En Egypte, des jeunes femmes possédant des milliers d’abonnés sur l’application en vogue TikTok sont devenues les dernières cibles des autorités qui accusent ces influenceuses de propager l’immoralité dans le pays.

Depuis l’arrivée au pouvoir d’Abdel Fattah al-Sissi en 2014, des centaines de journalistes, militants politiques, avocats, intellectuels ont été arrêtés et des centaines de sites internet bloqués sous couvert de sécurité de l’Etat et de lutte contre le terrorisme.

Le monde très populaire des influenceuses n’a fait l’objet d’une plus grande attention du pouvoir que très récemment dans ce pays musulman conservateur, où 40% de la population a accès à internet.

En avril, une étudiante, Haneen Hossam, a posté sur TikTok un clip annonçant à ses quelque 1.3 million d’abonnés que les filles pouvaient gagner de l’argent en travaillant avec elle sur les réseaux sociaux.

«Vous ferez connaissance avec des gens et deviendrez amis» virtuellement, indique la jolie jeune femme vêtue d’un top moulant et dont les cheveux sont recouverts d’un voile rouge.

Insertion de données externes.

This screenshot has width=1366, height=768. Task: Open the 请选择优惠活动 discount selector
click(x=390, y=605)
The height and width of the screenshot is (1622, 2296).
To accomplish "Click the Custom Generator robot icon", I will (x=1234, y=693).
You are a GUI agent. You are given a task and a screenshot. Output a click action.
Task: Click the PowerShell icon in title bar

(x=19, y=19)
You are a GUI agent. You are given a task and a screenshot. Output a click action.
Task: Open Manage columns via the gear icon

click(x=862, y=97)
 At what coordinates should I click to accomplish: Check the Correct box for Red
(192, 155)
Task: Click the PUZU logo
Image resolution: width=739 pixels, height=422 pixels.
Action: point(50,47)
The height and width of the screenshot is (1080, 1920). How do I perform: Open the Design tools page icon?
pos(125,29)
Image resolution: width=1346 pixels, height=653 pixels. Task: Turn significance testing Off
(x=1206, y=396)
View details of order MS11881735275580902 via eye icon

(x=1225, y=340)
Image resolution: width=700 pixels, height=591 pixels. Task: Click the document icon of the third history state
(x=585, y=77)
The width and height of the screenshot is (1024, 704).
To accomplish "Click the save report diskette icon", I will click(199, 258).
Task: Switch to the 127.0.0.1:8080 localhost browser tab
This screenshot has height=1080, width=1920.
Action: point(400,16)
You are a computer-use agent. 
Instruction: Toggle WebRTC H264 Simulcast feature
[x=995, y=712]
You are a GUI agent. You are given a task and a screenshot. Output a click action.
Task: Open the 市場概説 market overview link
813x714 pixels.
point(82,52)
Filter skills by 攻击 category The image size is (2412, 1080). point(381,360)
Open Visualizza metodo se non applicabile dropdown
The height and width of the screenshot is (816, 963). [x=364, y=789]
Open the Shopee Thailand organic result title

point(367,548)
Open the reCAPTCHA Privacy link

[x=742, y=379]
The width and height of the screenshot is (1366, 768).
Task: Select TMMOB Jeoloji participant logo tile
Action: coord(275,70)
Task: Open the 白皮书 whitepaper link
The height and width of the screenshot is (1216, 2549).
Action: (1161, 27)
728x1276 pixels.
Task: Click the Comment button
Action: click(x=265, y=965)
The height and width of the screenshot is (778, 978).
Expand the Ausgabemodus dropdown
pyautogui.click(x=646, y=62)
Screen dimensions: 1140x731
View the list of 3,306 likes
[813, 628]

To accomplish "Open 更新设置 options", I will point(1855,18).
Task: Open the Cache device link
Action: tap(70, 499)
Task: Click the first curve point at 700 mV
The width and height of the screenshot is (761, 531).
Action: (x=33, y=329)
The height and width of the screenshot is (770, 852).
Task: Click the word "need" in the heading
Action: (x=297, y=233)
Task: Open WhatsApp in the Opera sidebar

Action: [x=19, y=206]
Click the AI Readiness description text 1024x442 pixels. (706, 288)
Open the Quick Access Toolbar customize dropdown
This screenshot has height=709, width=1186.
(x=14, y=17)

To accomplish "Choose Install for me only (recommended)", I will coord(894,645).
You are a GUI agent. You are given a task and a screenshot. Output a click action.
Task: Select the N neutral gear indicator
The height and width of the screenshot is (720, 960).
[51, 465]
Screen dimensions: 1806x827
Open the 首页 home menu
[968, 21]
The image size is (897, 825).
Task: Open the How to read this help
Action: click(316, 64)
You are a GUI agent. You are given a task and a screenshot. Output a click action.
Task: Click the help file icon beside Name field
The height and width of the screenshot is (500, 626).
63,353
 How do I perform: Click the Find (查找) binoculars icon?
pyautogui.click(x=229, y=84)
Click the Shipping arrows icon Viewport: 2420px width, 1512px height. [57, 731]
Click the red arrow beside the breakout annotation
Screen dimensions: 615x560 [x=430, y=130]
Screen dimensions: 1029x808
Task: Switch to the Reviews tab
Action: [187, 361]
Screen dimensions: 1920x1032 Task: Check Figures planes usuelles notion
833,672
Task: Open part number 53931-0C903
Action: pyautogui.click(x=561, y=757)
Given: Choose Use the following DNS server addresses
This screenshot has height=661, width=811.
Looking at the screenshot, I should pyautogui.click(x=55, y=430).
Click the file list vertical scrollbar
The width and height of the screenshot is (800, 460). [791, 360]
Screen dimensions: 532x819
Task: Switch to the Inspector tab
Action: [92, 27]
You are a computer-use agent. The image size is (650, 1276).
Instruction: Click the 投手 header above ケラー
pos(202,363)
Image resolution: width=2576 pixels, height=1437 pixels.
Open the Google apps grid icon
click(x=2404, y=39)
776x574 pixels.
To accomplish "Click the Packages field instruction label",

«La chose la plus importante pour moi est la réputation», souligne-t-elle, expliquant que les filles collaborant avec elle, en fonction du nombre de clics obtenus, pourraient gagner entre une trentaine et des milliers de dollars.

«Poigne de fer»
Après des allégations d’internautes selon lesquels elle faisait, à travers ce message, la promotion de la prostitution, la police l’a interpellée le 21 avril.

Elle a été libérée lundi contre une caution de 10’000 livres égyptiennes (650 francs).

En mai, Mowada al-Adham, véritable vedette sur TikTok qui affiche aussi deux millions d’abonnés sur Instagram, a été arrêtée à son tour.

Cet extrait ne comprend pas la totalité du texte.